▸ **WHAT THE TASK ASKS**:
Retyping should cover only the lines from the one containing "people are talking" through the final line of the records, with pictures omitted.

START DATASET ENTRIES

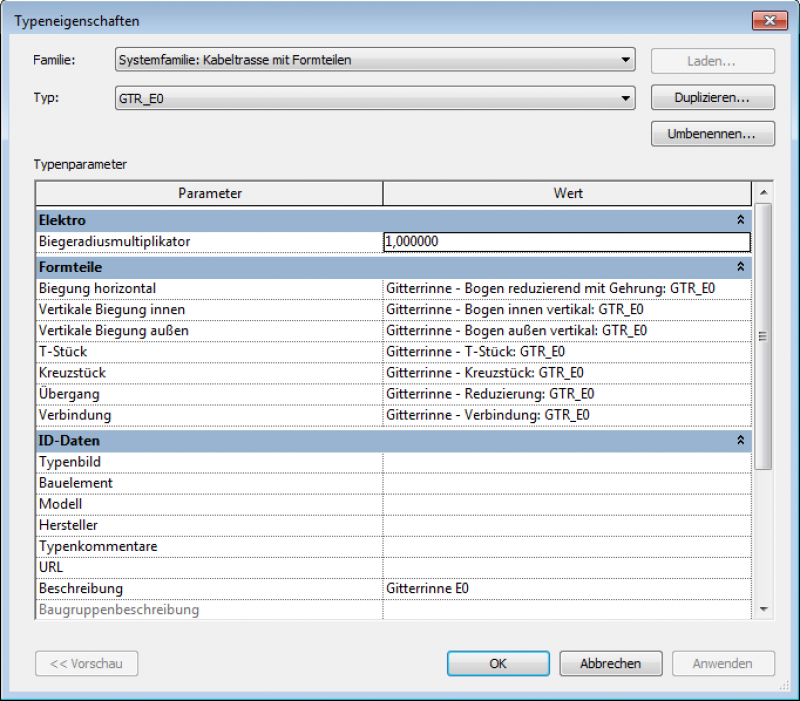Select the T-Stück fitting value cell
Image resolution: width=800 pixels, height=701 pixels.
[x=566, y=351]
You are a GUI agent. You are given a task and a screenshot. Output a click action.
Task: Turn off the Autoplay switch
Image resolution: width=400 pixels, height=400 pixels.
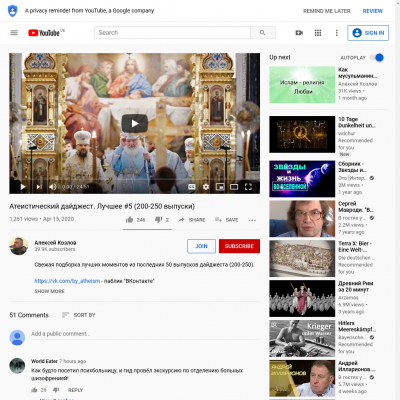pos(377,58)
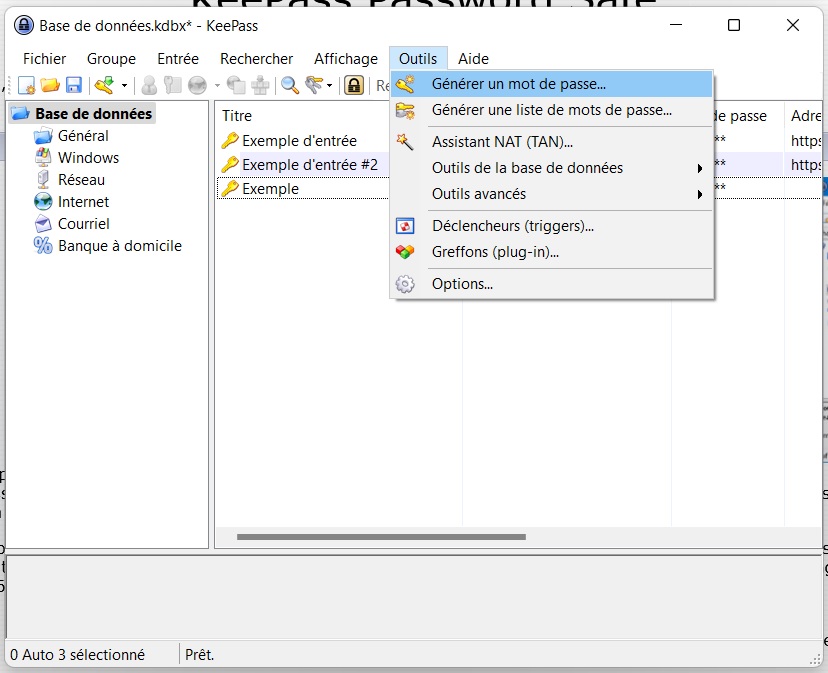Click the New database toolbar icon
The height and width of the screenshot is (673, 828).
click(x=27, y=86)
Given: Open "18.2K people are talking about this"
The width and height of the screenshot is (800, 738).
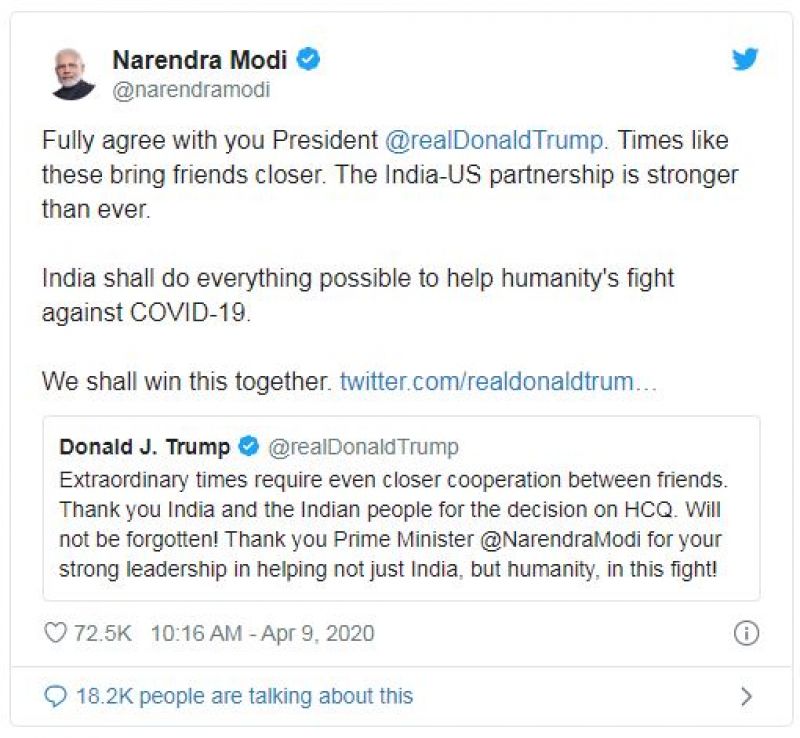Looking at the screenshot, I should pyautogui.click(x=244, y=696).
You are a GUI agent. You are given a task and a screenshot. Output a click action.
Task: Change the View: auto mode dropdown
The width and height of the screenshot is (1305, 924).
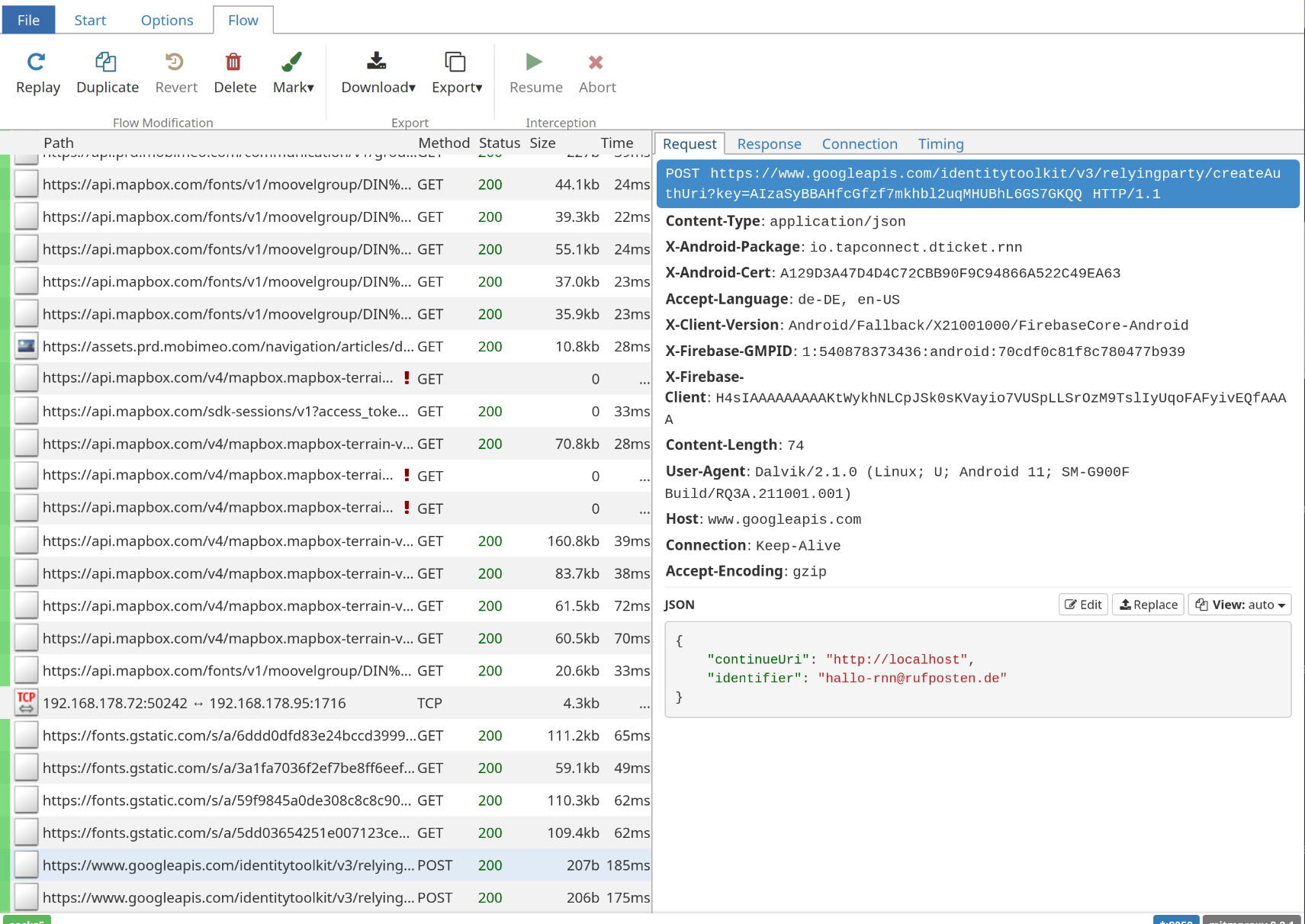coord(1239,605)
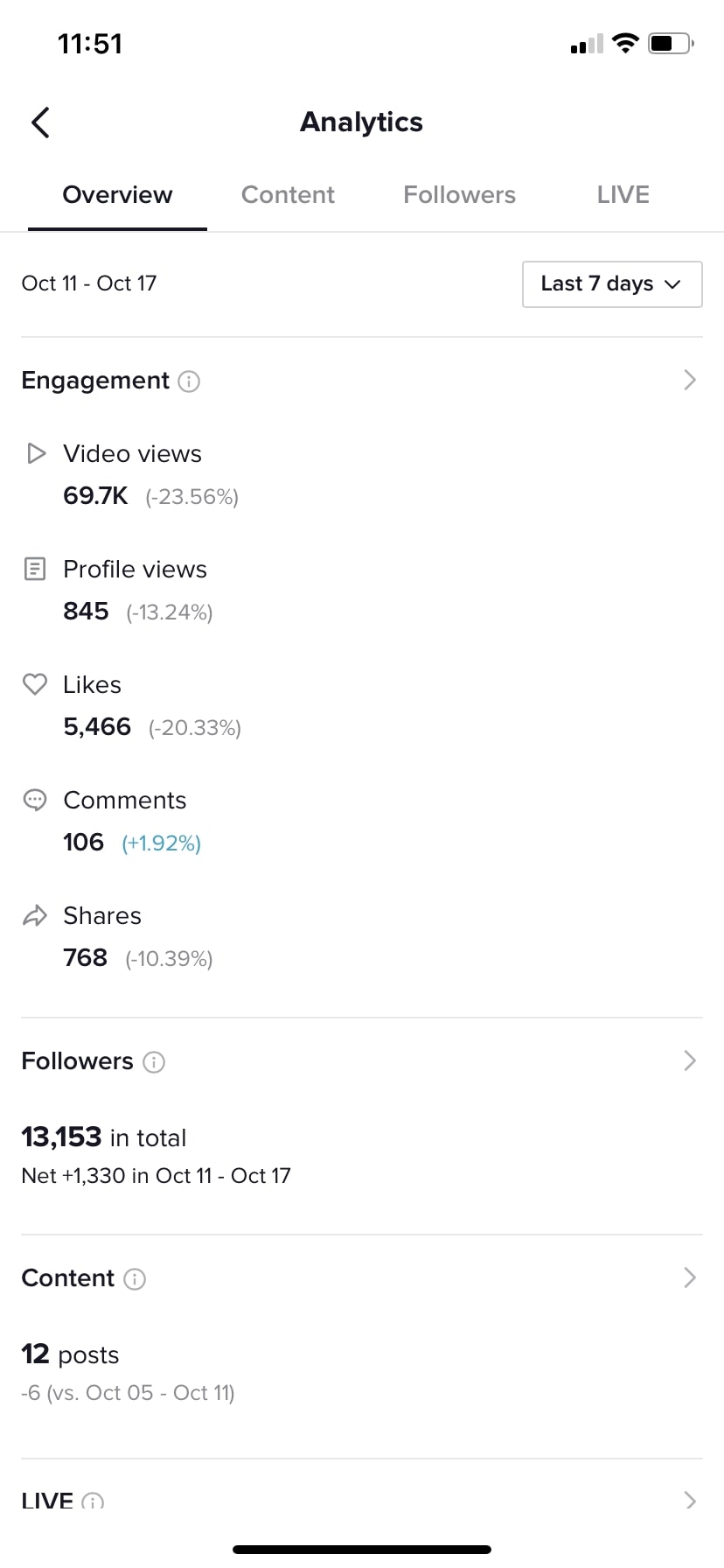
Task: Open the Last 7 days dropdown
Action: point(612,284)
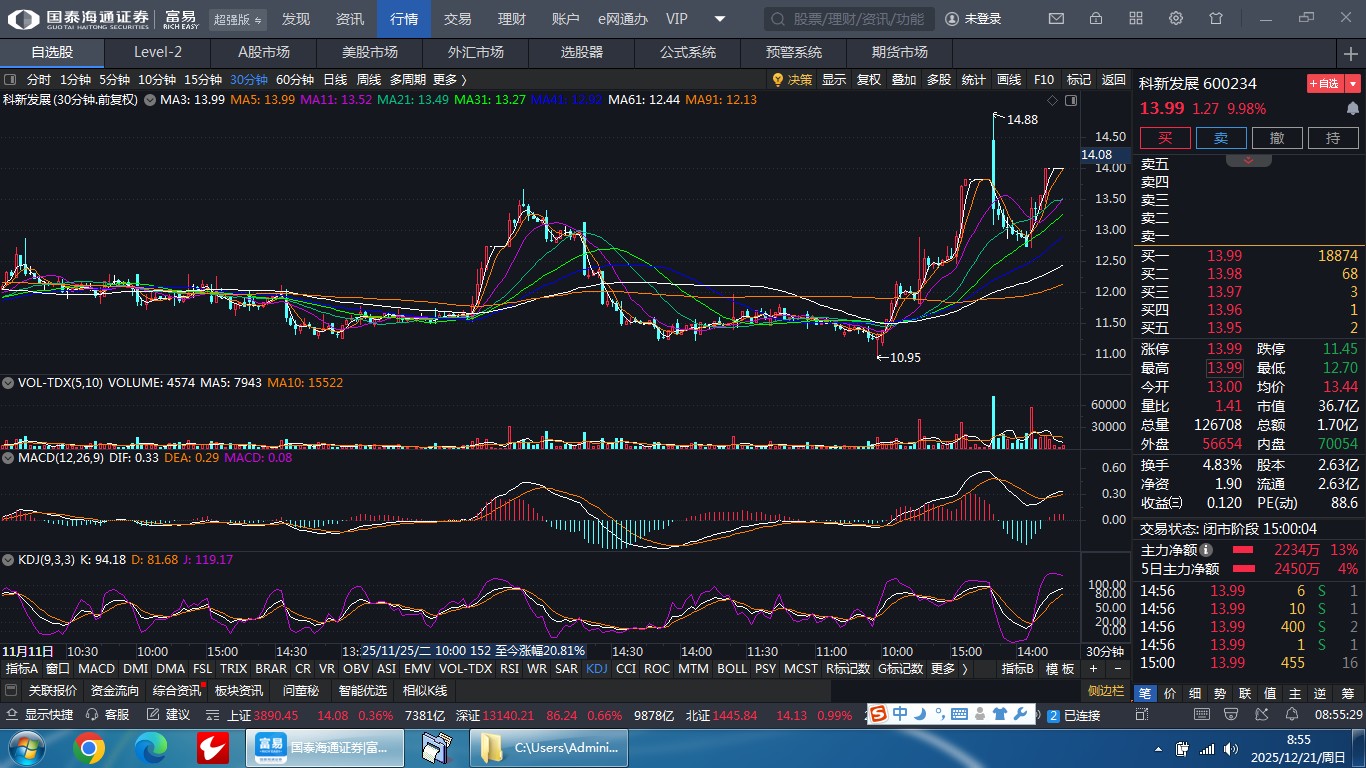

END DATASET ENTRIES

▸ **RESULT OF THE EXERCISE**:
Given: Open "18.2K people are talking about this"
The width and height of the screenshot is (800, 738).
Looking at the screenshot, I should pyautogui.click(x=244, y=696).
You are a GUI agent. You are given a task and a screenshot. Output a click action.
Task: Change the View: auto mode dropdown
The width and height of the screenshot is (1305, 924).
coord(1239,605)
Task: Open the Last 7 days dropdown
Action: point(612,284)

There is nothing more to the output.